··· Text passage ···

Twice each year we head out to the site to do an intensive week of field work. We catch rodents as we do every month, but we also count every plant located in the 384 different plant quadrats, located across the site (for those who want more details: 16 quadrats per plot, locations marked with rebar, each 0.25 m^2 in size). Plants have been counted on these quadrats for nearly 40 years and we have been keeping the tradition alive. These extended trips occur sometime in August/September and March/April to match up with when most plants during that season are flowering or setting seeds (or as best we can given the constraints of the school year). Since the lab moved to Florida, the August/September census has gained an added piece of excitement: hurricanes.

Hurricanes?

Yes. Hurricanes.

Last year, as the crew was preparing to set out for Arizona, Hurricane Hermine  was lining up to hit Florida. Being the lab’s first hurricane experience (and the first hurricane to hit Florida since 2005), there was a lot of anxiety as the crew packed up to head out. Would they get out ahead of the storm? What would happen while they were gone?

··· Dataset excerpt ···

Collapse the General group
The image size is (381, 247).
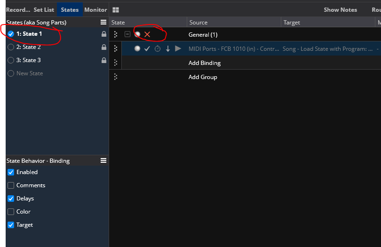(127, 34)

···

■ **Exercise description**
Repeat the field work passage from "Hurricanes?" up to and including "they were gone?", substituting "team" for every "crew".

■ **Reply**
Hurricanes?

Yes. Hurricanes.

Last year, as the team was preparing to set out for Arizona, Hurricane Hermine  was lining up to hit Florida. Being the lab’s first hurricane experience (and the first hurricane to hit Florida since 2005), there was a lot of anxiety as the team packed up to head out. Would they get out ahead of the storm? What would happen while they were gone?